Posted to user@pig.apache.org by Thomas Edison <ju...@gmail.com> on 2013/05/22 19:01:52 UTC

Use Pig to parse JSON objects

Hi all,

I have a two fields in my pig input file.  Let's say product_id and
description.  Description is a JSON objects that actually describes the
product.

Is there anything in Pig other than writing a custom UDF to parse the JSON
object so that I can have some like product_id, product_property,
product_property_value?  Product_property and product_value are parsed from
the description JSON object.  Also one product could have multiple
product_property.

Thanks.

T.E.

Re: Use Pig to parse JSON objects

Posted by Ryan Compton <co...@gmail.com>.
I've been using twitter's elephantbird and have been very happy with
it so far.
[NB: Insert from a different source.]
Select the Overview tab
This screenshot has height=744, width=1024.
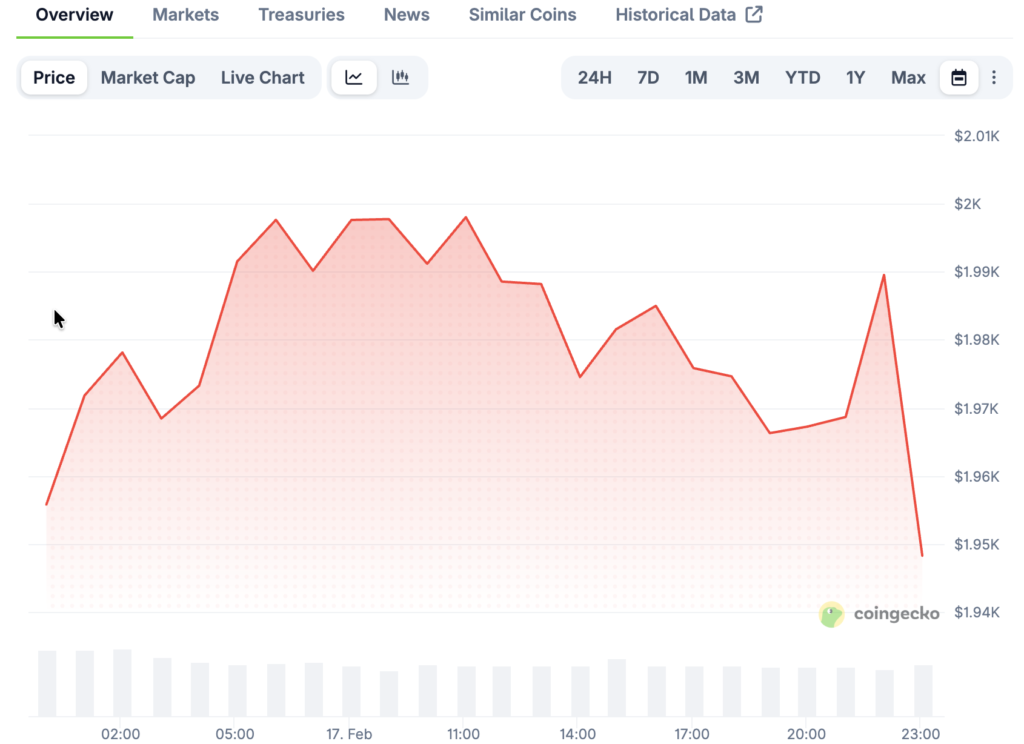pyautogui.click(x=74, y=15)
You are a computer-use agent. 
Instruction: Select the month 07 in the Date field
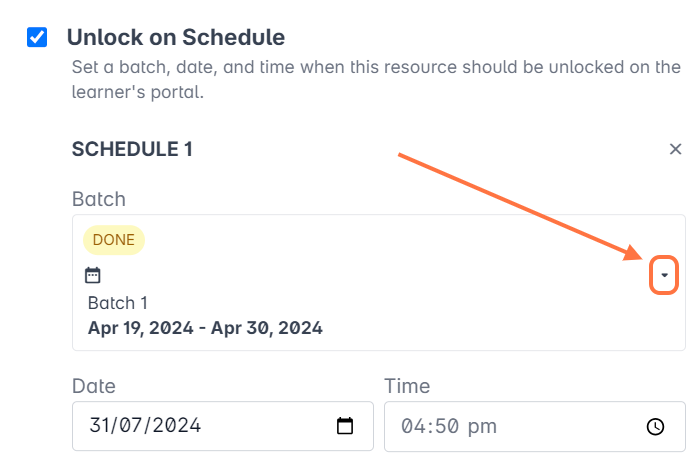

Here's an example of parsing a nested json with it:

json_eb = LOAD '$IN_DIRS' USING
com.twitter.elephantbird.pig.load.JsonLoader('-nestedLoad') as
(json:map[]);

--parse json with twitter's library
parsed0 = FOREACH json_eb GENERATE  STRSPLIT(json#'id',':').$2 AS
tweetId:chararray, STRSPLIT(json#'actor'#'id',':').$2 AS
userId:chararray, json#'postedTime' AS postedTime:chararray,
json#'twitter_entities'#'urls' AS
userPostedLinks:bag{T:(urlTypes:map[])};


On Wed, May 22, 2013 at 10:01 AM, Thomas Edison
<ju...@gmail.com> wrote:
> Hi all,
>
> I have a two fields in my pig input file.  Let's say product_id and
> description.  Description is a JSON objects that actually describes the
> product.
>
> Is there anything in Pig other than writing a custom UDF to parse the JSON
> object so that I can have some like product_id, product_property,
> product_property_value?  Product_property and product_value are parsed from
> the description JSON object.  Also one product could have multiple
> product_property.
>
> Thanks.
>
> T.E.